Some charities are not including required details about pension deficits in their annual accounts, the Charity Commission warned last week.
In an article about outling the work it has done looking at pension deficits, the Commission said it would be monitoring progress at a small number of charities, after a spot check of how organisations reported deficits in their defined benefit pension schemes.
Nigel Davies, the assistant director of accountancy services at the Commission, wrote that trustees must make sure that decisions about handling deficits are “explained transparently” in annual accounts.
Research earlier this year by the accountancy firm BDO and Charity Finance magazine, which is published by Civil Society Media, showed that overall pension deficits at 40 of the UK’s largest charities with defined benefit pension schemes had fallen from £1.5bn to £1bn between 2018 and 2020.
Transparency on deficits
Davies said that the Charity Commission decided to look into pension reporting because “we know from the collapse of some substantial businesses that failure to manage a pension deficit can pose a serious threat to an organisation’s future”.
The Commission reviewed the financial accounts of 11 charities chosen through “proactive work” by the regulator, and another 89 selected at random.
Officials then conducted a more detailed review of 40 of these charities, including whether trustees had had pension liabilities independently valued, whether they had considered the implications of these valuations, and whether annual accounts provided a clear explanation of the pensions position.

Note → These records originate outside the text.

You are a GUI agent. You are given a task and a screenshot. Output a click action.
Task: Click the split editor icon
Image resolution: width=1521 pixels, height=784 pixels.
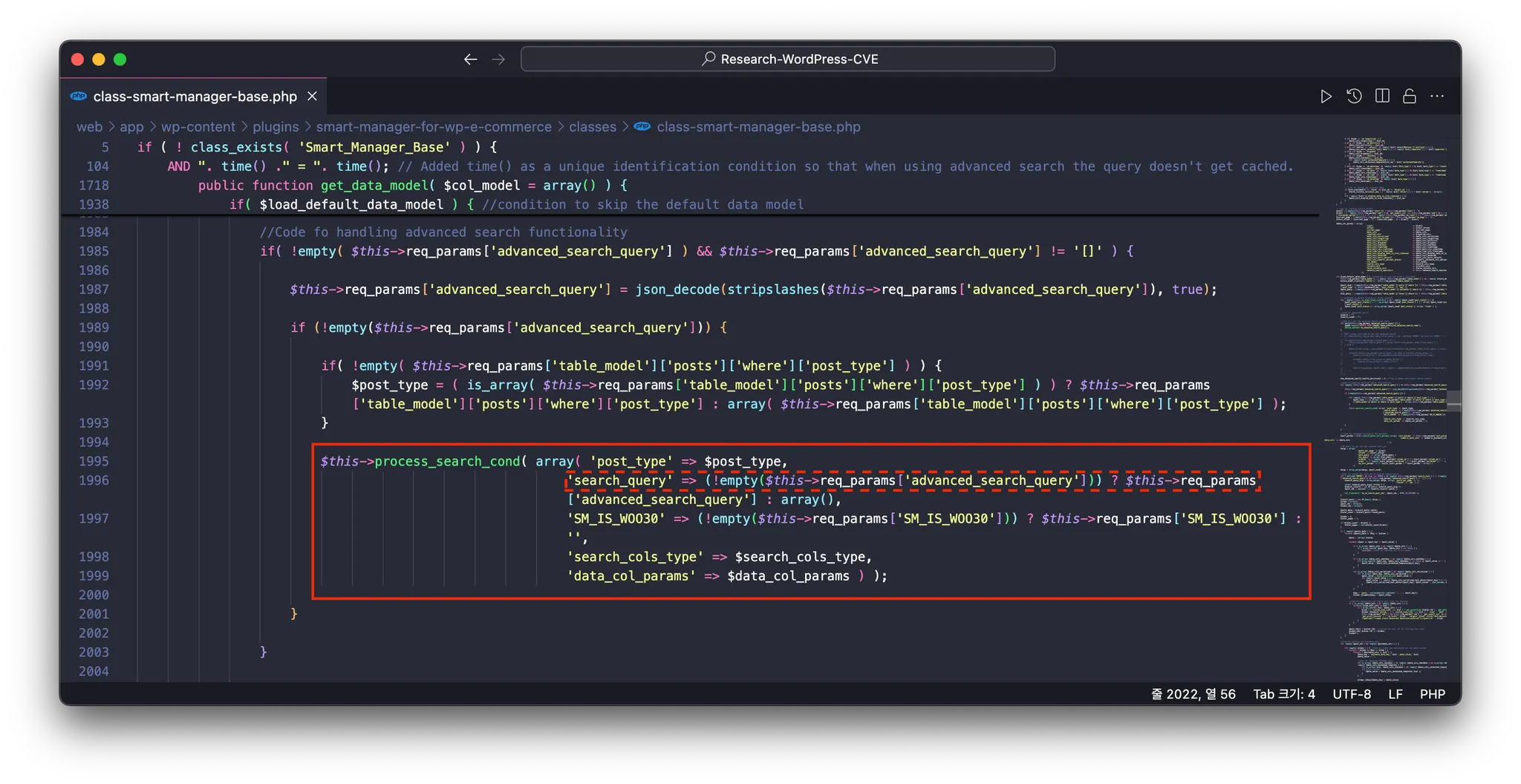coord(1382,97)
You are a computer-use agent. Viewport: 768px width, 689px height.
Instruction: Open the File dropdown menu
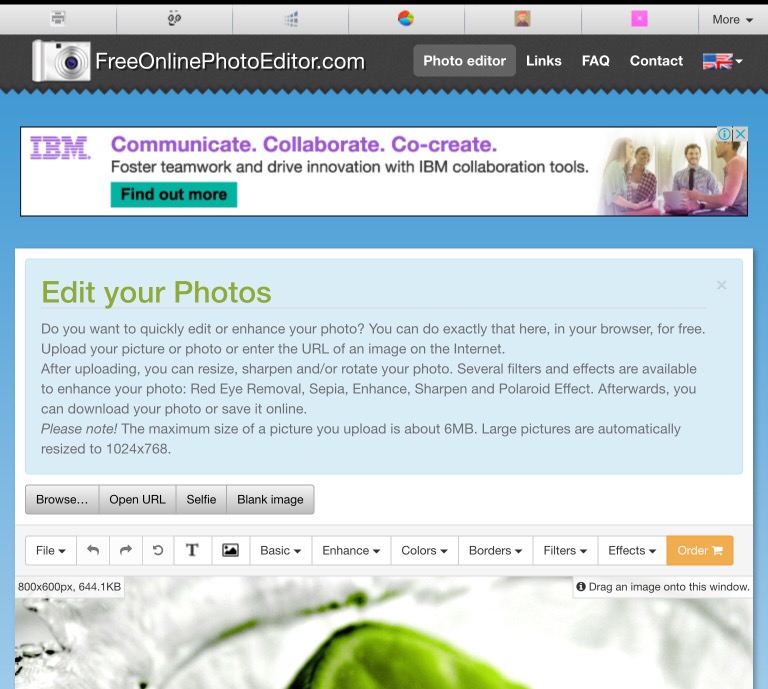click(x=51, y=550)
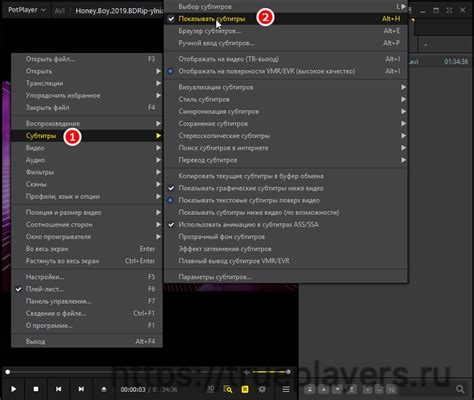The image size is (474, 400).
Task: Open the hamburger menu icon
Action: point(286,389)
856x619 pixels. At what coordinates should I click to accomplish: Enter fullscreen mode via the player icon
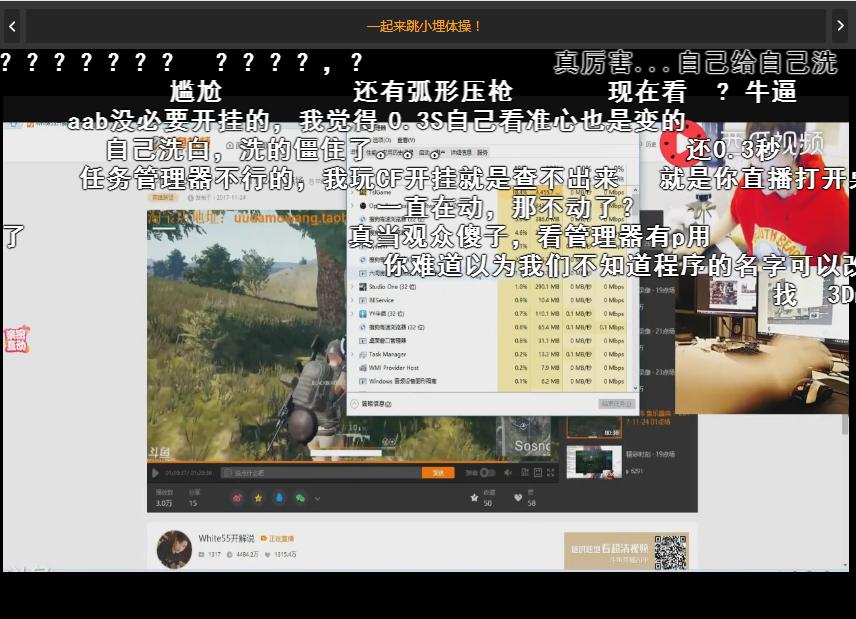pyautogui.click(x=550, y=473)
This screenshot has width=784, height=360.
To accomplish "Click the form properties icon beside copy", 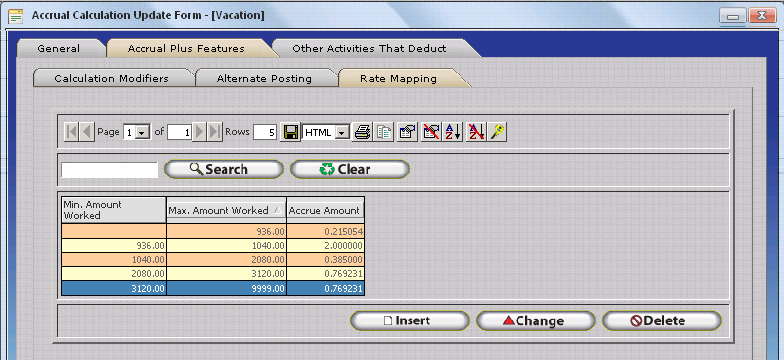I will [x=408, y=132].
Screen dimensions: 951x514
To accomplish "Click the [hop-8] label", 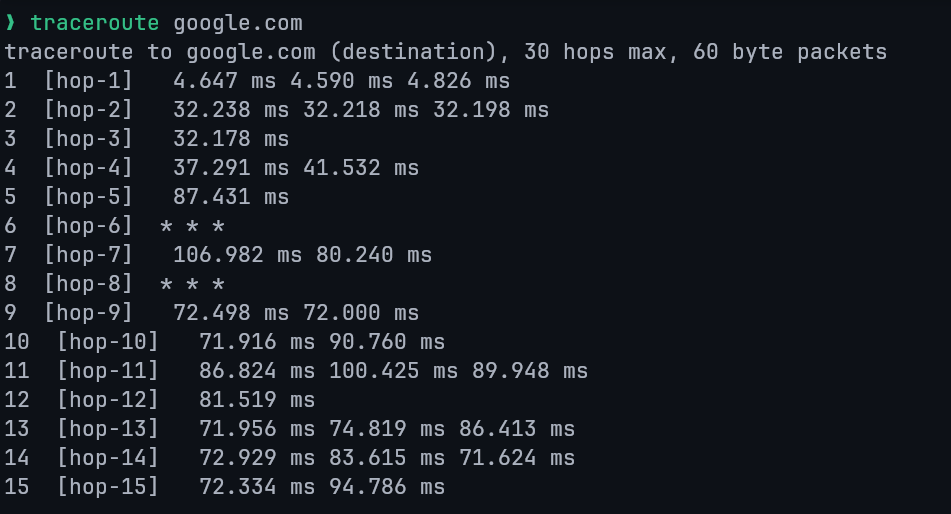I will 88,284.
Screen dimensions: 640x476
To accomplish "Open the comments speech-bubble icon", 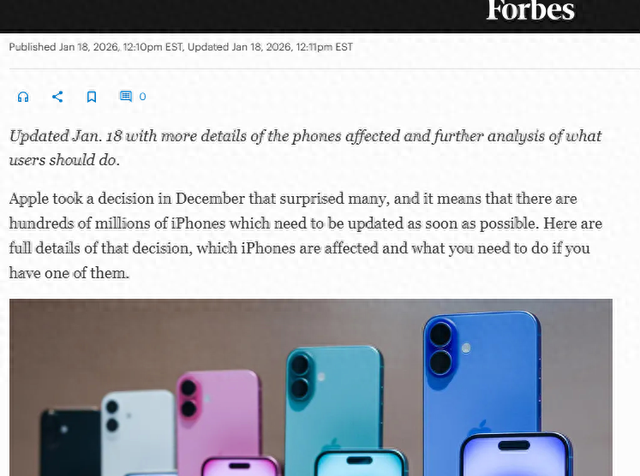I will pos(126,96).
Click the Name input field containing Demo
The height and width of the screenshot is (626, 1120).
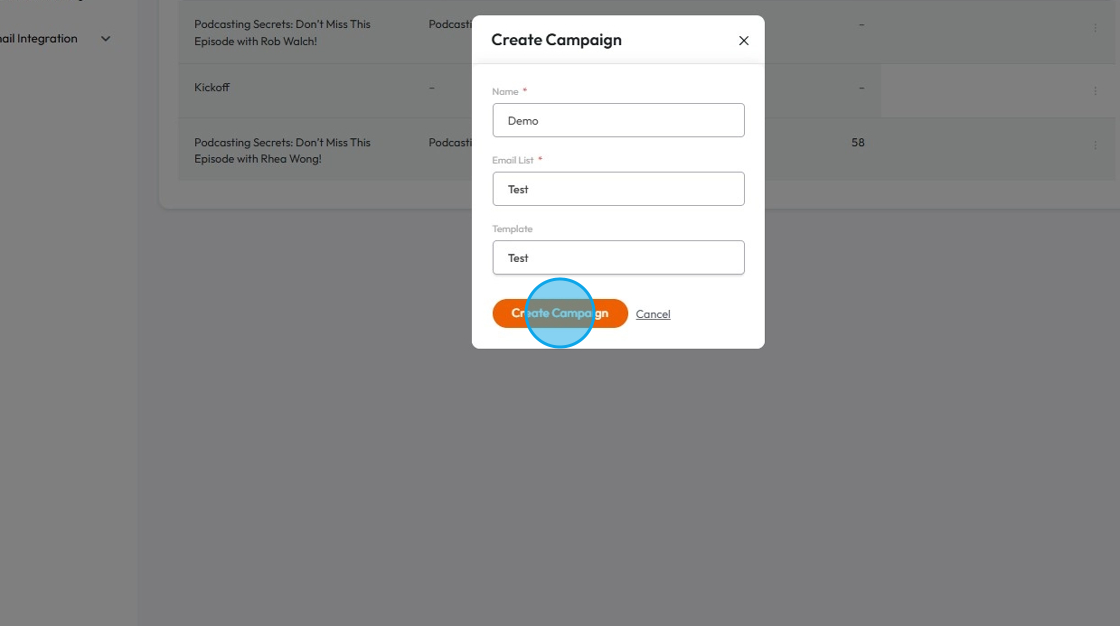pos(618,121)
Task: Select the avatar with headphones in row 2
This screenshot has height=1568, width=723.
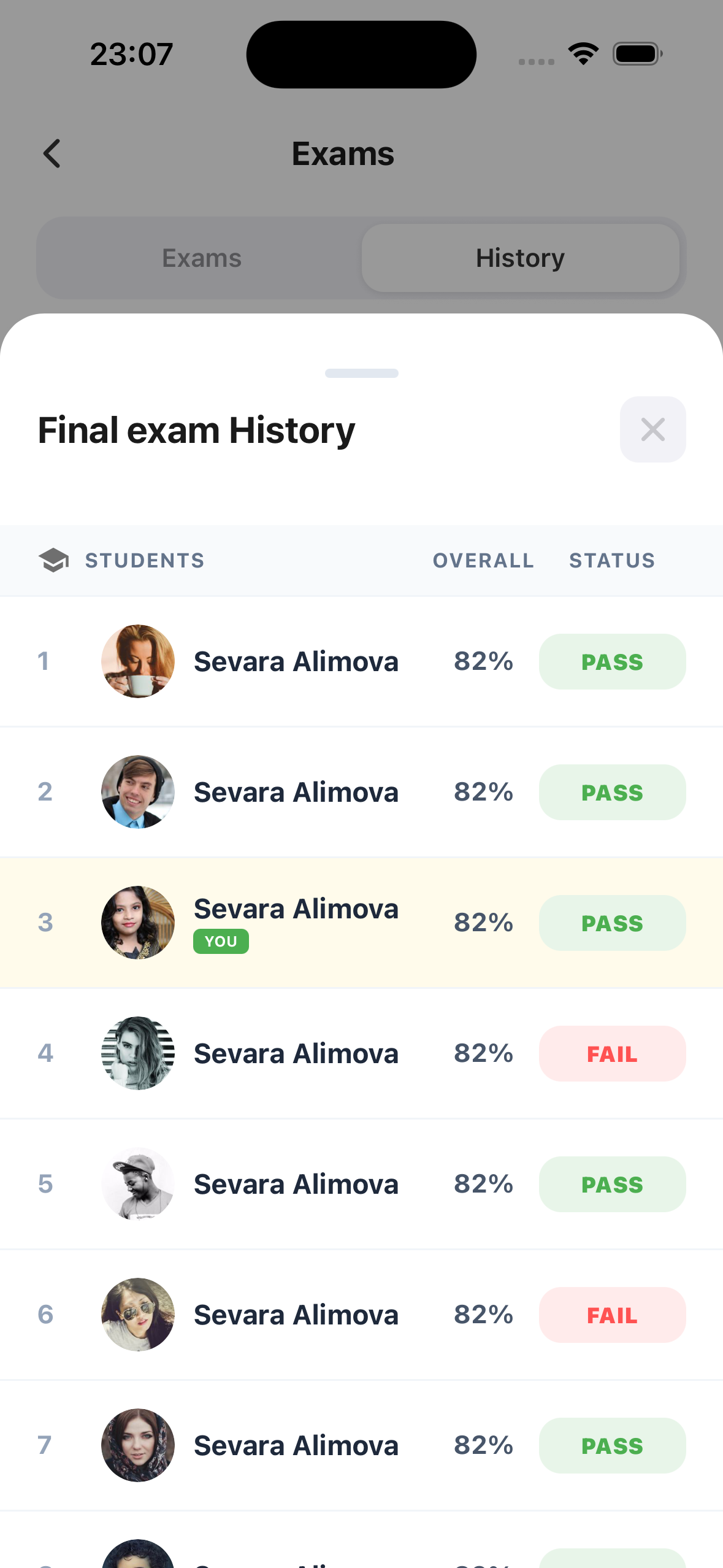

This question of transparency “is especially important if the pension liability is a material (significant) amount”, Davies wrote.
Not complying with SORP
The blog said that most of the charities reviewed were “handling this risk appropriately”, but also noted that “most charities did not report the matter in enough detail in their annual accounts and trustees’ annual report, as required or recommended by the SORP”.
Davies said that 58% of charities in the random sample did not use their annual report to explain the impact of a pension deficit on their overall financial position.
Only one in four charities identified a pension deficit as a risk to the organisation, he said, and the Commission judged that a similar proportion clearly explained how they were handling the situation.
Managing risk
Davies acknowledged that “many charities are currently facing a huge financial strain whilst also playing a crucial role in the coronavirus response”.
However, he also argued that charities must “not only ensure they are taking an active approach to managing significant financial risks like pension deficits, but also that this is reflected and explained transparently in their accounts”.
David Davison, the director of consultancy firm Spence & Partners, told Charity Finance in May that charity pension funds could face “a double whammy” from Covid-19, with liabilities growing alongside weaker returns on their investments.